# arctan(x)

• June 2nd 2008, 04:21 PM
Mathstud28
arctan(x)
Why doesnt math]\arctan(x)[/tex] yield a version that is not italicized, is it not a function, it says it is on LaTeX websites

The same goes for any inverse trigonometric or hyperbolic functions
• June 2nd 2008, 04:32 PM
Jhevon
Quote:

Originally Posted by Mathstud28
Why doesnt math]\arctan(x)[/tex] yield a version that is not italicized, is it not a function, it says it is on LaTeX websites

The same goes for any inverse trigonometric or hyperbolic functions

i guess the syntax is off. \arctan x works ... $\arctan x$ see?

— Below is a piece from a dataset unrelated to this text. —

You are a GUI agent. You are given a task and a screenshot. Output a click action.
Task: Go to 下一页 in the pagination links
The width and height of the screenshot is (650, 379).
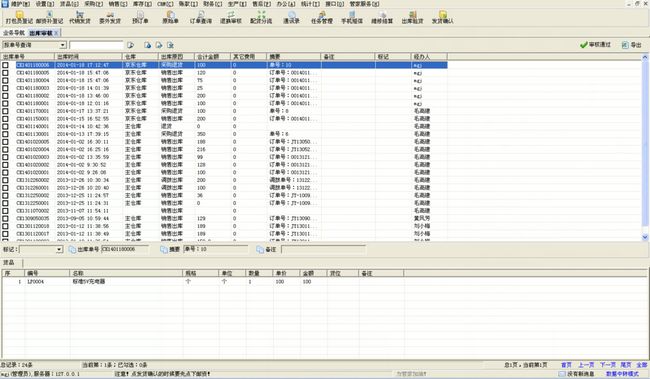[607, 365]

it is just the way the codes are set up. no parentheses :p
• June 2nd 2008, 07:55 PM
CaptainBlack
Quote:

Originally Posted by Mathstud28
Why doesnt math]\arctan(x)[/tex] yield a version that is not italicized, is it not a function, it says it is on LaTeX websites

The same goes for any inverse trigonometric or hyperbolic functions

$$\arctan(x)$$ produces:

$\arctan(x)$

RonL
• June 2nd 2008, 08:13 PM
Mathstud28
Quote:

Originally Posted by CaptainBlack
$$\arctan(x)$$ produces:

$\arctan(x)$

RonL

Hmm...I think you are magic CaptainBlack, for it did not work before...well anyways

$\arctan(x)!$....and thats happiness..not factorials xD

$\arctanh(x)$ $\leftarrow$ what about arctanh?
• June 2nd 2008, 08:17 PM
Jhevon
Quote:

Originally Posted by Mathstud28
Hmm...I think you are magic CaptainBlack, for it did not work before...well anyways

$\arctan(x)!$....and thats happiness..not factorials xD

what were you doing?! :p you probably had a typo in the arctan itself
• June 2nd 2008, 08:20 PM
Mathstud28
Quote:

Originally Posted by Jhevon
what were you doing?! :p you probably had a typo in the arctan itself

shut up...(Sun)
• June 2nd 2008, 08:51 PM
CaptainBlack
Quote:

Originally Posted by Mathstud28
Hmm...I think you are magic CaptainBlack, for it did not work before...well anyways

$\arctan(x)!$....and thats happiness..not factorials xD

$\arctanh(x)$ $\leftarrow$ what about arctanh?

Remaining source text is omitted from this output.